In recent months, Lutnick has balanced his CEO duties with his Trump campaign leadership by working for Cantor between 6:30 a.m. and 9 a.m., and then from 4 p.m. to 10:30 p.m., with Trump time in between. Wall Street Journal reported.
One of Trump’s main talking points during his campaign was his commitment to raising tariffs. As Commerce Secretary, Lutnick will be closer to that promise than any other appointee.
“Tariffs are a great tool [for] the president will use,” Lutnick told CNBC in October, arguing that the Trump administration will use tariffs to “build.”
“If we want to make it in America, we have to charge tariffs for it, or if we compete with it, we have to charge tariffs for it,” he added.

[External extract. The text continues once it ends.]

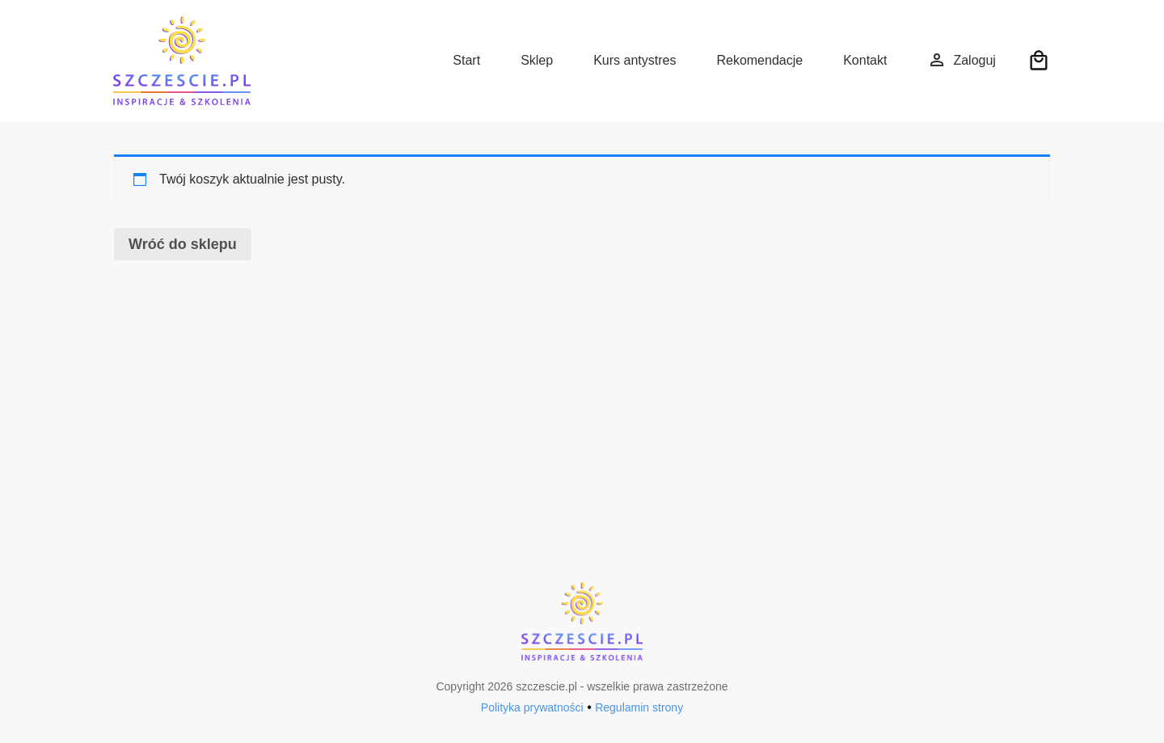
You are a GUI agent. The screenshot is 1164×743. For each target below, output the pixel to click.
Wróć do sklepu (183, 244)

Lutnick has grown increasingly close to Elon Musk, another key Trump adviser New York Times emphasized: “and, given the Department of Commerce’s role in expanding broadband Internet access, [Lutnick] could give the tech mogul’s Starlink a significant boost.”
As part of the transition team, Lutnick played an important role in recruitment and selection. He has pledged to do the same as a member of the government, NPR reported — “stacking” the team exclusively with “loyalists.”
However, many have raised concerns about Lutnick’s potential conflicts of interest, including regarding cryptocurrency; Cantor Fitzgerald manages a handful of reserve funds for Tether, a stablecoin.